View source on GitHub |
Vocabulary information for warm-starting.
tf.estimator.VocabInfo(
new_vocab,
new_vocab_size,
num_oov_buckets,
old_vocab,
old_vocab_size=-1,
backup_initializer=None,
axis=0
)
See tf.estimator.WarmStartSettings
for examples of using
VocabInfo to warm-start.
Args: new_vocab: [Required] A path to the new vocabulary file (used with the model to be trained). new_vocab_size: [Required] An integer indicating how many entries of the new vocabulary will used in training. num_oov_buckets: [Required] An integer indicating how many OOV buckets are associated with the vocabulary. old_vocab: [Required] A path to the old vocabulary file (used with the checkpoint to be warm-started from). old_vocab_size: [Optional] An integer indicating how many entries of the old vocabulary were used in the creation of the checkpoint.
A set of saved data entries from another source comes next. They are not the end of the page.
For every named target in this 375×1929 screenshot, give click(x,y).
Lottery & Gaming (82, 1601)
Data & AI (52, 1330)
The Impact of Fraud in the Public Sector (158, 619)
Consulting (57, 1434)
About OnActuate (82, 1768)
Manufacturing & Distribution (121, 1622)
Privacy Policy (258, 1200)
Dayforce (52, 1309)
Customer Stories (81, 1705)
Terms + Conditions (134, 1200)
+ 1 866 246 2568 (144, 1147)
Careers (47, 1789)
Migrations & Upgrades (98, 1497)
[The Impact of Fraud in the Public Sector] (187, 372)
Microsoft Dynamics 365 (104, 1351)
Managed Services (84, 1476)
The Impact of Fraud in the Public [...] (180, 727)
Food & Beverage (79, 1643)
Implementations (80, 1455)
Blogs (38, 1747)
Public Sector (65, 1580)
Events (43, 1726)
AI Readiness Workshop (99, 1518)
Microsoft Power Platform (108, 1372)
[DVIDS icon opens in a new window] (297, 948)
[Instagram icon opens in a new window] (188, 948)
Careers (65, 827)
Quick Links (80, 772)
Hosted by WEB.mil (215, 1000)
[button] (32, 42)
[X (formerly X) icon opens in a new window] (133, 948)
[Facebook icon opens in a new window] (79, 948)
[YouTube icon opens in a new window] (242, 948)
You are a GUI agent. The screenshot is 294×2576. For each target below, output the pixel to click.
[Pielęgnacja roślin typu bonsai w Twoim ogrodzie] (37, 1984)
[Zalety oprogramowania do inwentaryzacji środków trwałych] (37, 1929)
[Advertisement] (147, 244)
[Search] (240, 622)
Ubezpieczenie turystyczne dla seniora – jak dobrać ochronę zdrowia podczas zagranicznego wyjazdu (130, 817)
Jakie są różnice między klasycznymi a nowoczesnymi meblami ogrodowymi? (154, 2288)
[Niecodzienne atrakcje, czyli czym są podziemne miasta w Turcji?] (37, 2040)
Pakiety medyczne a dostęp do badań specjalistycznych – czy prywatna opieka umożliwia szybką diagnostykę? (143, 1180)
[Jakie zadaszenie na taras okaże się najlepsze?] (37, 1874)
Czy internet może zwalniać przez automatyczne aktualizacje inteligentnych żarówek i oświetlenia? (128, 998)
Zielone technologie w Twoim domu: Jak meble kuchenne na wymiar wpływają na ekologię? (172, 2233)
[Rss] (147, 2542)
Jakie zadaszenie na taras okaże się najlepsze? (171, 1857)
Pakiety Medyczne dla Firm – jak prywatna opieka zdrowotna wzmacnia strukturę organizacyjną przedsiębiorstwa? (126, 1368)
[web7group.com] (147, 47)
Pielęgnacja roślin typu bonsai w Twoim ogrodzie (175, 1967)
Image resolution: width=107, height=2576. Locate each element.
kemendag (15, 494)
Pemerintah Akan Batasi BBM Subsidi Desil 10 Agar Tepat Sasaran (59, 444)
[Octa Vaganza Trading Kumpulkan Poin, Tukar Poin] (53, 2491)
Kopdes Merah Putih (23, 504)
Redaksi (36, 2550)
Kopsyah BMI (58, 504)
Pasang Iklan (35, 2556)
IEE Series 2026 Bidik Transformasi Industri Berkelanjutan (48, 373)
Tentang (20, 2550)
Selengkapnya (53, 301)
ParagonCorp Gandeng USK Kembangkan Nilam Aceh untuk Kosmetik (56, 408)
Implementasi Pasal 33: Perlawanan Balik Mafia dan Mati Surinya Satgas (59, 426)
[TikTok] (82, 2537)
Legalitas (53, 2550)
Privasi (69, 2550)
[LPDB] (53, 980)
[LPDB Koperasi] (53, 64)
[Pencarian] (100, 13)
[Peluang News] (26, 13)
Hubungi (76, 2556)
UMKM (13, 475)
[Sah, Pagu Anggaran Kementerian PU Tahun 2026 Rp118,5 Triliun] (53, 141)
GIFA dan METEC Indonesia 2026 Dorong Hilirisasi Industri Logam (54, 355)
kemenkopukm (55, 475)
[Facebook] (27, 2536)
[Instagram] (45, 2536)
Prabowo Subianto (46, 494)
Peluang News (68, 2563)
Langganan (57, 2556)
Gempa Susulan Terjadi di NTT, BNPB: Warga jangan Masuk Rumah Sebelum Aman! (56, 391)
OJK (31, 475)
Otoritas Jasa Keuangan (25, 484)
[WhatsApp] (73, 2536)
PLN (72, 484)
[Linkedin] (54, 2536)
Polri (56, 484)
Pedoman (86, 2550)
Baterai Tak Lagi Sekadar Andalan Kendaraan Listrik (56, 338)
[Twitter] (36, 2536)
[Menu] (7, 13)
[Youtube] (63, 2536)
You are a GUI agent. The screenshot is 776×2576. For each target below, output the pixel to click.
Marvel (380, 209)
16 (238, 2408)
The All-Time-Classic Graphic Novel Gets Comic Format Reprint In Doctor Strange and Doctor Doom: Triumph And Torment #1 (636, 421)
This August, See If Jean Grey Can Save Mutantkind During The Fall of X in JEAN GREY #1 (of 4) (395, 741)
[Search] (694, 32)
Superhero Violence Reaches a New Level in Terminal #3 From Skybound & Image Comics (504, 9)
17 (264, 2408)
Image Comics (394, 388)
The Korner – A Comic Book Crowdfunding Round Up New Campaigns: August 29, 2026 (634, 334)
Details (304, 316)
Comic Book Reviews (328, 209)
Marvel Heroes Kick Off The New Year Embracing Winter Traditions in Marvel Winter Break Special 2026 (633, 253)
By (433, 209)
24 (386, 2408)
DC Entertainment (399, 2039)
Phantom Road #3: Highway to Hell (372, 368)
If not provided, the entire old vocabulary will be used. backup_initializer: [Optional] A variable initializer used for variables corresponding to new vocabulary entries and OOV. If not provided, these entries will be zero-initialized. axis: [Optional] Denotes what axis the vocabulary corresponds to. The default, 0, corresponds to the most common use case (embeddings or linear weights for binary classification / regression). An axis of 1 could be used for warm-starting output layers with class vocabularies.
Returns:
A VocabInfo
which represents the vocabulary information for warm-starting.
Raises:
ValueError: axis
is neither 0 or 1.
Example Usage:
embeddings_vocab_info = tf.VocabInfo(
new_vocab='embeddings_vocab',
new_vocab_size=100,
num_oov_buckets=1,
old_vocab='pretrained_embeddings_vocab',
old_vocab_size=10000,
backup_initializer=tf.compat.v1.truncated_normal_initializer(
mean=0.0, stddev=(1 / math.sqrt(embedding_dim))),
axis=0)
softmax_output_layer_kernel_vocab_info = tf.VocabInfo(
new_vocab='class_vocab',
new_vocab_size=5,
num_oov_buckets=0, # No OOV for classes.
old_vocab='old_class_vocab',
old_vocab_size=8,
backup_initializer=tf.compat.v1.glorot_uniform_initializer(),
axis=1)
softmax_output_layer_bias_vocab_info = tf.VocabInfo(
new_vocab='class_vocab',
new_vocab_size=5,
num_oov_buckets=0, # No OOV for classes.
old_vocab='old_class_vocab',
old_vocab_size=8,
backup_initializer=tf.compat.v1.zeros_initializer(),
axis=0)
#Currently, only axis=0 and axis=1 are supported.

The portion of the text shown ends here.